Buenos Aires se despertó paralizada este jueves, con trenes, vuelos, metro y autobuses interrumpidos, mientras decenas de trabajadores marchan hacia el Congreso. La jornada, marcada por un ambiente tenso y operativo de seguridad masivo, refleja la creciente oposición a los cambios que propone la reforma laboral en el país.
De acuerdo con el reporte de EFE, la Confederación General del Trabajo (CGT) lidera la cuarta huelga general durante el Gobierno de Javier Milei, acompañada por 13 sindicatos más y la Central de Trabajadores de Argentina (CTA). La medida comenzó pasada la medianoche y ha afectado tanto a sectores fabriles como a servicios esenciales, incluyendo la salud pública.

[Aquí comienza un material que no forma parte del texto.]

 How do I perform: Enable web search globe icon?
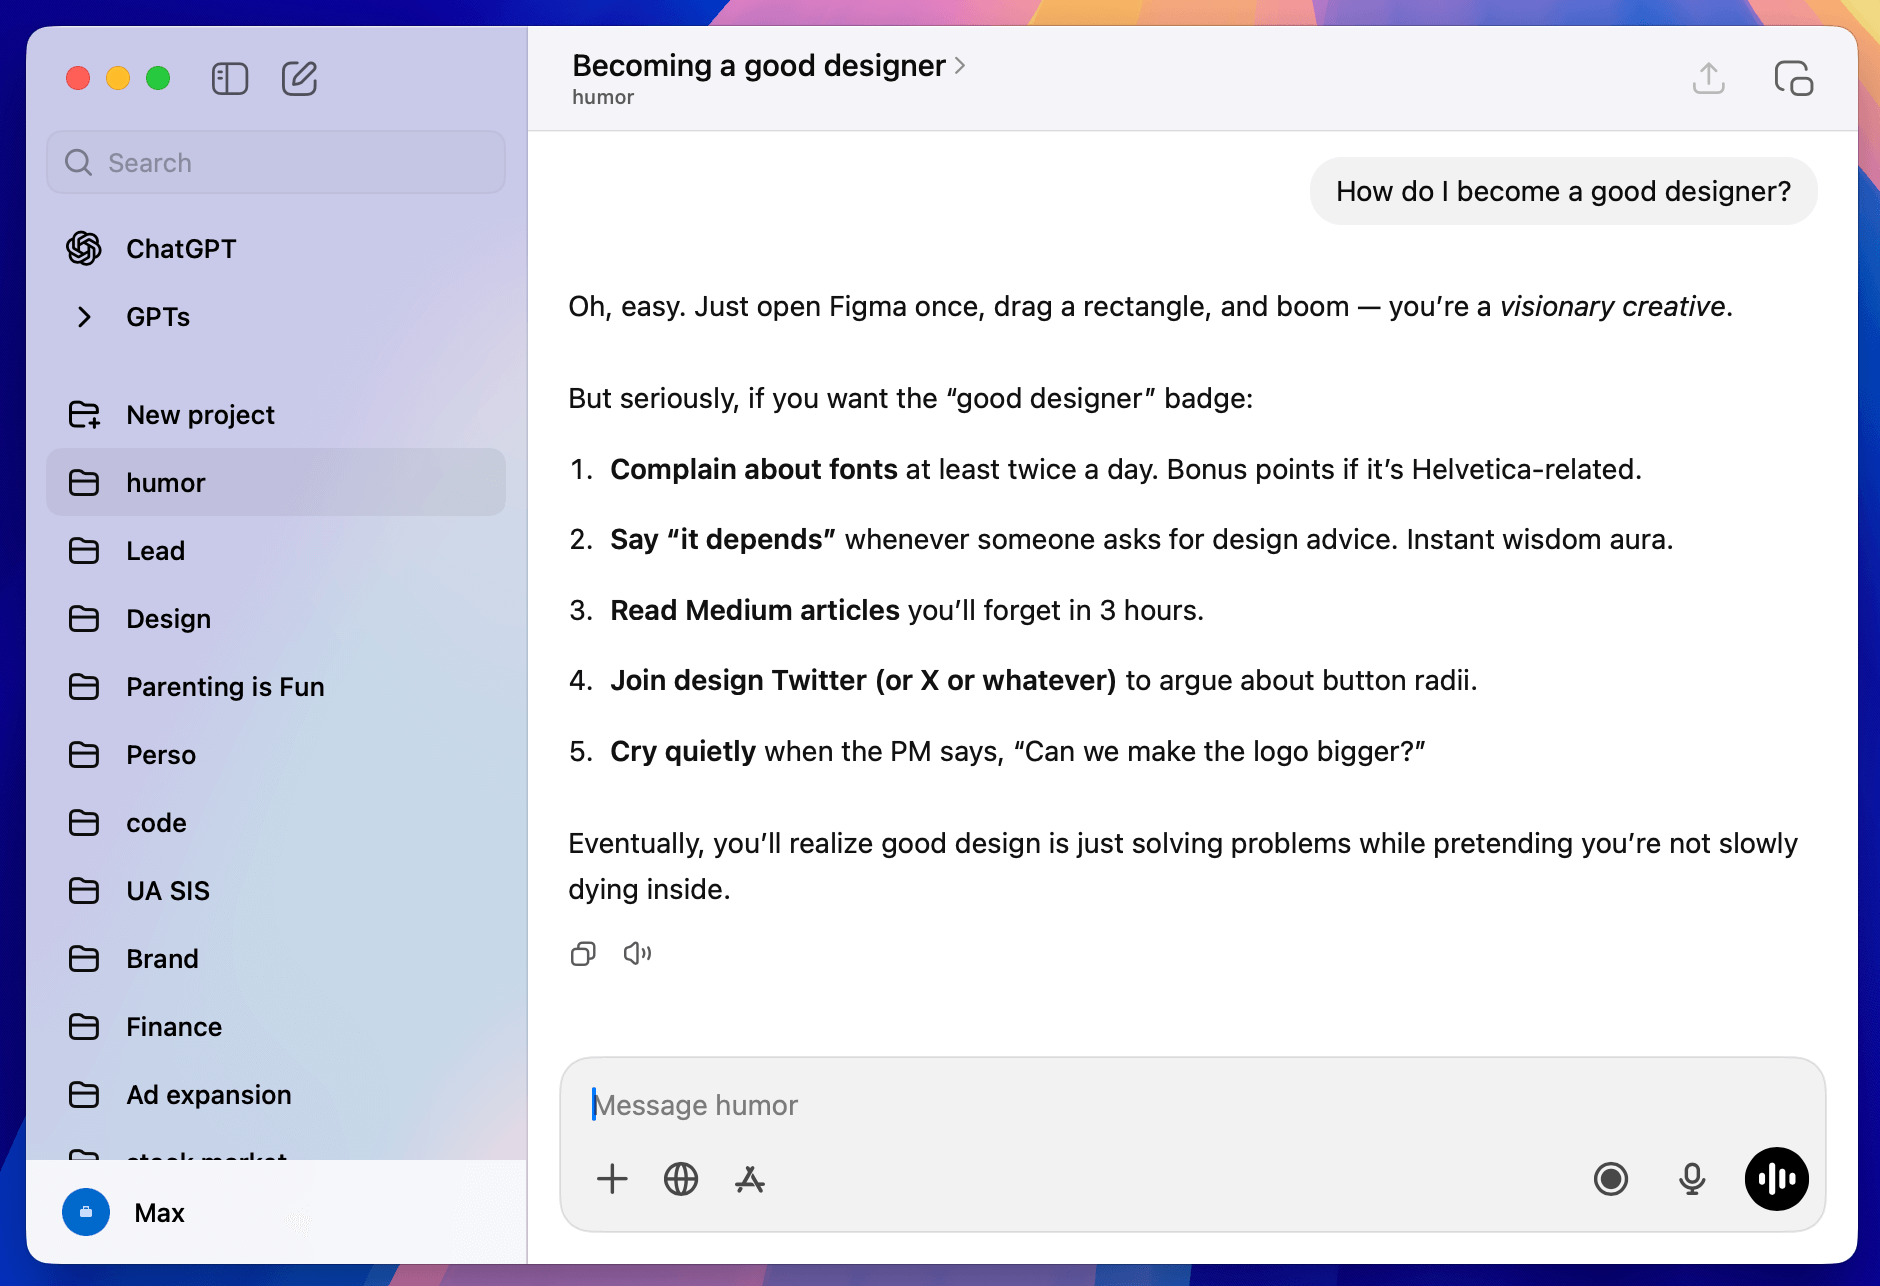tap(681, 1179)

El impacto se refleja en la logística: la Cámara de Líneas Aéreas (JURCA) canceló más de 400 vuelos, afectando a 64.000 pasajeros y clientes de carga. Además, la Secretaría de Trabajo instó a los empleados de trenes y autobuses a abstenerse de tomar medidas de acción directa, mientras que el Gobierno anunció que descontará la jornada a los funcionarios públicos que se sumen a la huelga.
Movilizaciones se desarrollan en distintas provincias, con accesos a la capital bajo custodia de la Gendarmería. Según una estimación preliminar del Instituto de Economía de la Universidad Argentina de la Empresa (UADE), la paralización podría costar entre 400 y 600 millones de dólares, dependiendo del nivel final de adhesión.

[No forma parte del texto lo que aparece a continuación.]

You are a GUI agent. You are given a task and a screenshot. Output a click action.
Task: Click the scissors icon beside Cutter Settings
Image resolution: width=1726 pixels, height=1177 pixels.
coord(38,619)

El debate clave se centra en la reforma laboral, que ya obtuvo luz verde en el Senado el 12 de febrero tras violentos enfrentamientos entre policías y manifestantes. La Cámara Baja tiene previsto discutir el proyecto en una sesión que se iniciará a las 14:00 horas locales (17:00 GMT), con un panorama político y social cargado de tensión e incertidumbre sobre el futuro del empleo en Argentina.